Yes ... you are right on track with what, "should," be the case. The way the law is written (as you seemingly know), is that property values can drop, while the taxes rise ... the, "pop-up tax," as if we needed any more taxes.
Most appeal boards have met over the last few weeks, as I have appealed to 6 different boards on behalf of clients. I fear you are too late at this point --- or did you appeal? You may have to wait until next year. Feel free to keep my name and number and call me next February after you get your assessment, if you like.
Derek Bauer, Associate Broker / Realtor
Real Estate One
The 40% caught my attention because that is the amount of the reduction for the Homestead Exemption. Is it possible the Homestead exemption had expired on the property when you purchased it? If that's the case, be sure that you have it filed as soon as possible.

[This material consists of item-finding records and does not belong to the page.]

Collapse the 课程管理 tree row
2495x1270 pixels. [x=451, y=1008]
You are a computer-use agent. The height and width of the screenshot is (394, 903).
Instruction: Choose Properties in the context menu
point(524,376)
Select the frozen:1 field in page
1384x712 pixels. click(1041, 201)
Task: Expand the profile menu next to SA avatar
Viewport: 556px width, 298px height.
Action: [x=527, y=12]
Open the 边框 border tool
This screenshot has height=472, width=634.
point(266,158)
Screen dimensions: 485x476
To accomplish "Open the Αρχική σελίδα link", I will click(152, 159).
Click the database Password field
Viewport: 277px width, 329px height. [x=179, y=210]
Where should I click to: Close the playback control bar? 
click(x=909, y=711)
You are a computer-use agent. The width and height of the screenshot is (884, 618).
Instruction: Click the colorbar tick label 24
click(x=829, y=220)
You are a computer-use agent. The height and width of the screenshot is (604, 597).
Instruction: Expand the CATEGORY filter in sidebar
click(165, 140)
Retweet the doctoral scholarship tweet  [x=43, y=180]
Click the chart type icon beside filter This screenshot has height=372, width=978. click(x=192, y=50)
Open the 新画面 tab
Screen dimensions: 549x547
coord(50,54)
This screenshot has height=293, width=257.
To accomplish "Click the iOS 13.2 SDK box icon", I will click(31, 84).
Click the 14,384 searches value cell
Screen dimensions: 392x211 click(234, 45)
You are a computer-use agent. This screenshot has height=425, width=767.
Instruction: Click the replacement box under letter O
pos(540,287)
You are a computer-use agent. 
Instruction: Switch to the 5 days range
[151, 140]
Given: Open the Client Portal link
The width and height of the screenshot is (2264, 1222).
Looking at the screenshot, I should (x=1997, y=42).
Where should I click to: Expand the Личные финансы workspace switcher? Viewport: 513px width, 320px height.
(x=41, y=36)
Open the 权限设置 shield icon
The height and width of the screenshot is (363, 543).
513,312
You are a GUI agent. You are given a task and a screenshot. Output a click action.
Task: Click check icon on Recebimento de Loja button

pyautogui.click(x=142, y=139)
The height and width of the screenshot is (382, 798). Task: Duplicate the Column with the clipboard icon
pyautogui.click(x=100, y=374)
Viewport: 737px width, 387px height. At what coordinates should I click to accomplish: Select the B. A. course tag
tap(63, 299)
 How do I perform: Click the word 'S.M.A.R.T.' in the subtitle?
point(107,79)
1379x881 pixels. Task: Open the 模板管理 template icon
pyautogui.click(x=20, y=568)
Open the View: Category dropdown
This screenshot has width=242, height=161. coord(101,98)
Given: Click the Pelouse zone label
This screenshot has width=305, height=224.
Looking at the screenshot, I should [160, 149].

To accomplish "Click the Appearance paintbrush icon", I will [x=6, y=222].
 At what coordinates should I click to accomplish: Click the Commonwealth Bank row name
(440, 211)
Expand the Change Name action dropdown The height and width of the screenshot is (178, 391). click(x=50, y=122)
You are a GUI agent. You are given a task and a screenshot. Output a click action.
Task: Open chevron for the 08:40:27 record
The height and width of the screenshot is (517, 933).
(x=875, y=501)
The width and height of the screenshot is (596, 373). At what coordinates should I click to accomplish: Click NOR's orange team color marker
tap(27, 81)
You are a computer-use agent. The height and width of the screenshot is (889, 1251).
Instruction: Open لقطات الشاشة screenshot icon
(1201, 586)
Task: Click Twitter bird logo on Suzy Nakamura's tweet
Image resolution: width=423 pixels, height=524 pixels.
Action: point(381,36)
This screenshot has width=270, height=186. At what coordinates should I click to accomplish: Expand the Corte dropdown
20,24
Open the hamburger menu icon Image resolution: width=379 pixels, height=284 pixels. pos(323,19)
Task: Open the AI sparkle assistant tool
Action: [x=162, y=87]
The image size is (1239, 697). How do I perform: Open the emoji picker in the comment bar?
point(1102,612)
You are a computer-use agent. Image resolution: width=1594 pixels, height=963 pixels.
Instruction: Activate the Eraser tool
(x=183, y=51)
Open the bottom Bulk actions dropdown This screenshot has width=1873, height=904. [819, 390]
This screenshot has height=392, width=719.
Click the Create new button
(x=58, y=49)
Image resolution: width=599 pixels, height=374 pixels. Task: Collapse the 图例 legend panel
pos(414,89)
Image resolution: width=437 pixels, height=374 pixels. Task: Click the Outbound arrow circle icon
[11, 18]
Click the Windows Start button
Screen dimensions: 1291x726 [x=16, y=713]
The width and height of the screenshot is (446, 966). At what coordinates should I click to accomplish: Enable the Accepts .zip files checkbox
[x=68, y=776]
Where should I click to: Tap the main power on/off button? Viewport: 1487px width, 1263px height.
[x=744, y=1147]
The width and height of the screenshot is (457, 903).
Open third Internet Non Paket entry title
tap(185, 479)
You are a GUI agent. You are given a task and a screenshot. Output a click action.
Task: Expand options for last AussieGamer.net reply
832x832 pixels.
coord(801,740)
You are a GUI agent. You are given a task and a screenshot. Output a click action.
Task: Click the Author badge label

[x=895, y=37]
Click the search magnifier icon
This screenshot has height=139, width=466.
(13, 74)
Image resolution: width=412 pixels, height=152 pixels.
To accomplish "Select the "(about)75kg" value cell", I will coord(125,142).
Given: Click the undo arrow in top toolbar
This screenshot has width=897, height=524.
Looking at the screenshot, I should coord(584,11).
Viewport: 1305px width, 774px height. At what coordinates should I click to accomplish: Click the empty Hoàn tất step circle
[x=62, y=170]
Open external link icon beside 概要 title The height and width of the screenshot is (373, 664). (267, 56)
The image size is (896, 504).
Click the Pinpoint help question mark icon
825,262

If that's not the case, you should consider hiring an attorney and getting others involved. If what you describe is true, it's clearly a violation of the standards of assessment for the State of Michigan. I suspect, however, that the explanation you received wasn't complete.
As for using your purchase price and the appraisal, the short answer is yes BUT your tax bill isn't figured out that way. We simplify our explanation of what SEV is to say that it's about 1/2 of the likely sale price of the home, but the state formula is much more complicated than that. If you really want to dig into this, the link below should prove helpful.
Getting comps from us (realtors) isn't always well received so one from an appraiser from that time period (they can back date) would be your best bet.
yes -- they do differ -- market value appraisal v. purchase appraisal.